Judge rules guns in Post Office parking lot are 2A protected
I've read a copy of the opinion, not online that I can see, and the judge's reasoning seems sound. Here's the core:
"There is no such easy answer as to the public parking lot. The Defendants first assert that USPS' ownership of the lot is, itself, a sufficient basis for the exclusion of firearms. But as the country's First Amendment jurisprudence demonstrates, constitutional freedoms do not end at the government property line. [citation omitted] There is more to a sensitive place analysis than mere government ownership.
Next, Defendants point out that the Fifth Circuit upheld the precise regulation at issue here, after concluding that a USPS employee parking lot qualified as a sensitive place because "the Postal Service used the parking lot for loading mail and staging its mail trucks"; in other words, "as a place of regular government business." United States v. Dorosan, 350 Fed. App'x 874, 875 (5th Cir. 2009) (unpublished).
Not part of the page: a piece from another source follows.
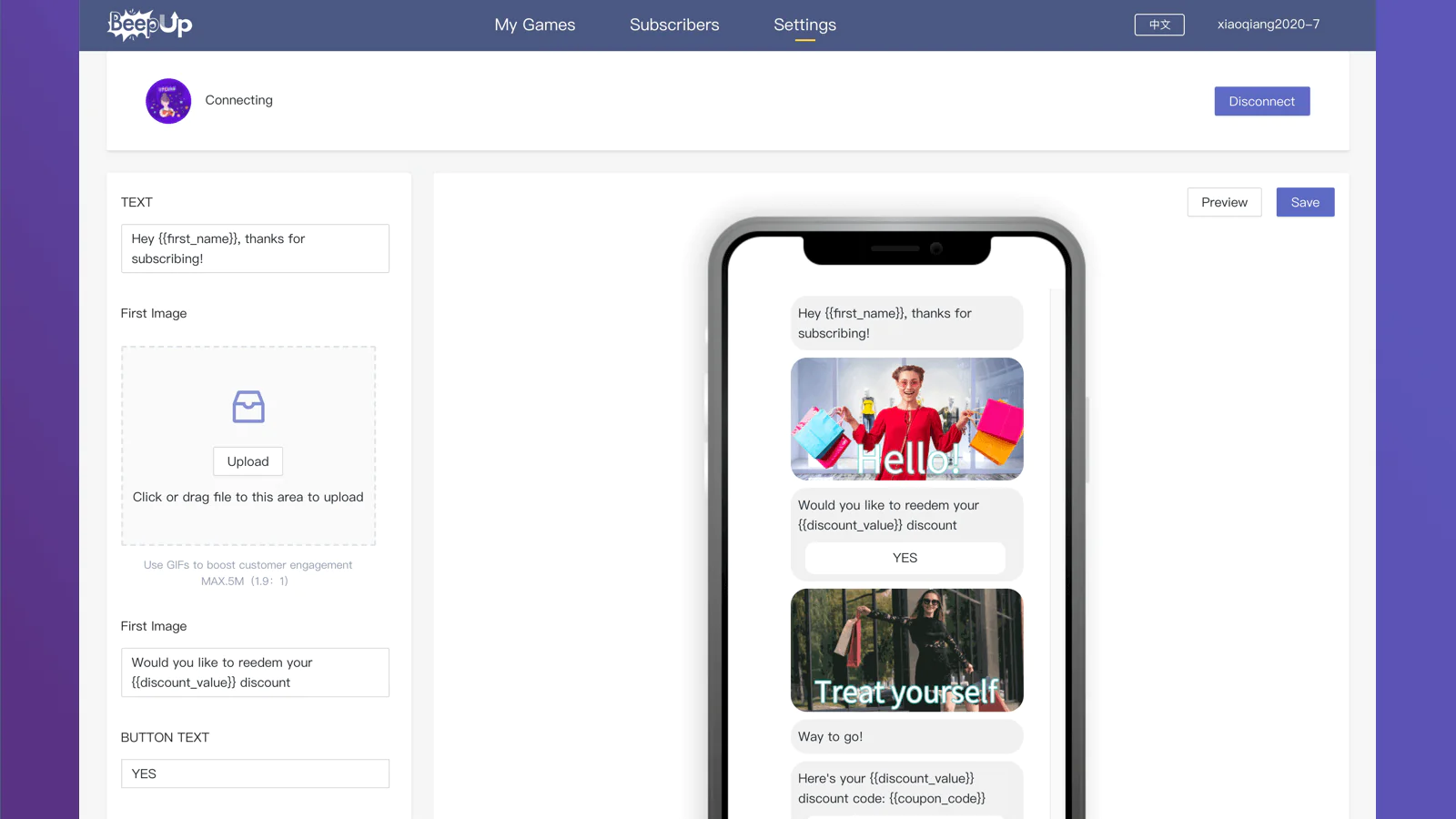Click the dashed drag-file upload area
The width and height of the screenshot is (1456, 819).
(x=248, y=446)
This case is different. In terms of postal business being conducted in the parking lot, Defendants have offered evidence that there are mailboxes in the lot that patrons may use to drop off mail while driving through. But lone mail receptacles used by an undetermined number of transient patrons is easily distinguishable from the lot at issue in Dorosan, which was regularly used by Postal Service employees for processing high volumes of mail via USPS mail trucks. See Dorosan, 350 Fed. App'x at 875. In addition, there are no restrictions on access to the Avon Post Office parking lot beyond a sign posted at the front of the lot limiting parking to 30 minutes, which is not meaningfully enforced. As shown by the aerial photographs in the record, there is little to distinguish the USPS parking lot from other public parking lots in the near vicinity. By contrast, Dorosan involved a USPS employee parking lot that was enclosed by a gate, with a sign on both entrances warning that vehicles entering the lot were subject to search. [citation omitted]. Therefore, Dorosan's reasoning and facts are not helpful to Defendants' position.
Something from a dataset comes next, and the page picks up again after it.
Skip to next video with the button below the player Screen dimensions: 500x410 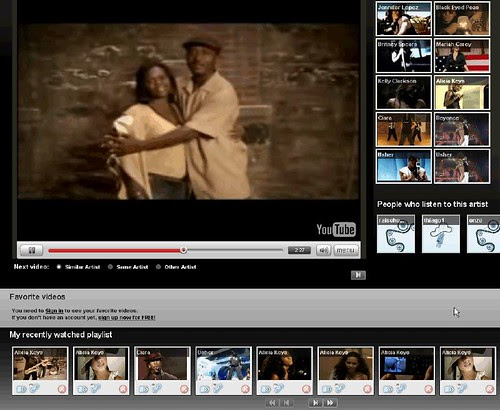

Considering other indicia of sensitive places, an official, core government function is not performed in the Avon Post Office parking lot; rather, except for the presence of a few mailboxes, the lot merely facilitates the government function taking place inside by giving patrons a place to park. The government business done in the parking lot is thus not of the "same extent or nature as that done in schools, post offices, and courthouses." Doe v. Wilmington Housing Auth., 880 F. Supp. 2d 513, 532 (D. Del. 2012) (applying reasoning to common areas of public housing). Moreover, Defendants have offered no evidence that a substantial number of people congregate or are present in the parking lot. Cf. Nordyke v. King, 563 F.3d 439, 459-60 (9th Cir. 2009) (noting parking lots of public buildings "[seem] odd as a 'sensitive place,'" because they are not "places where high numbers of people might congregate"), vacated on other grounds by 611 F.3d 1015 (9th Cir. 2010). And while patrons may reasonably expect that the Postal Service will take measures to keep the parking lot safe, that ex-pectation is less compelling than the expectation of safety inside the building, where the USPS does business and exercises greater control."
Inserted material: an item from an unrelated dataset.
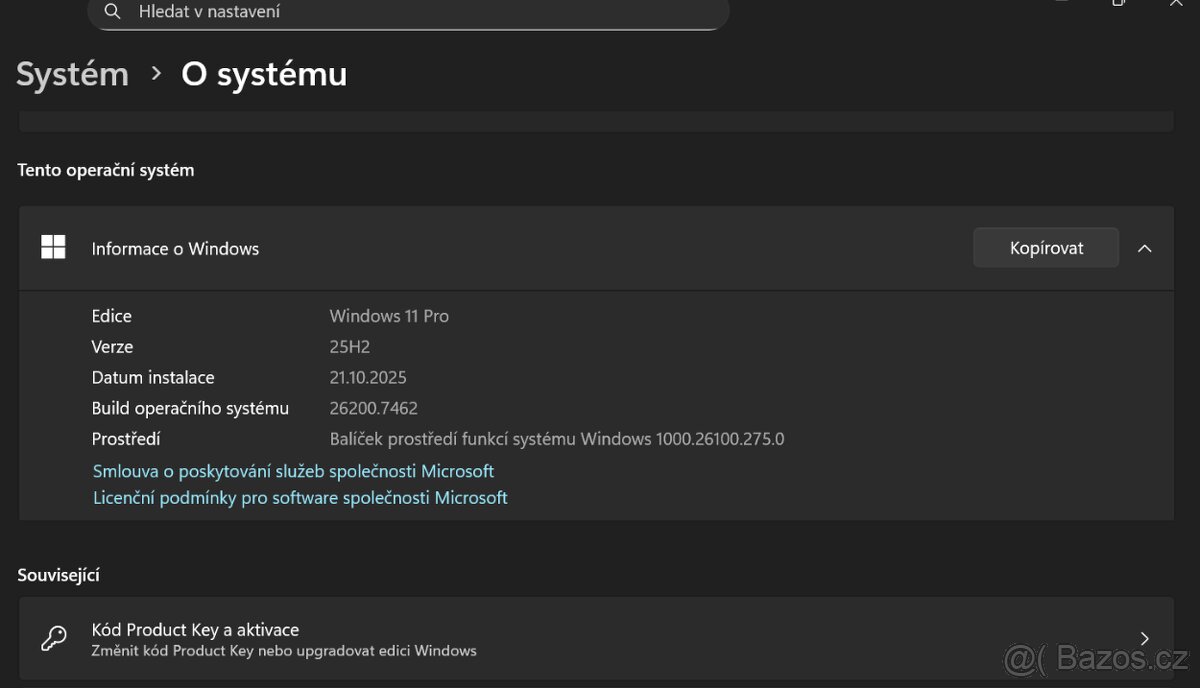Focus the Hledat v nastavení search field
The height and width of the screenshot is (688, 1200).
click(420, 12)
"In sum, openly carrying a firearm outside the home is a liberty protected by the Second Amendment. The Avon Post Office Building is a sensitive place and the ban imposed by the USPS Regulation is a presumptively valid restriction of that liberty. The Plaintiff has failed to present evidence to rebut that presumption. The parking lot adjacent to the building is not a sensitive place and the Defendants have failed to show that an absolute ban on firearms is substantially related to their important public safety objective."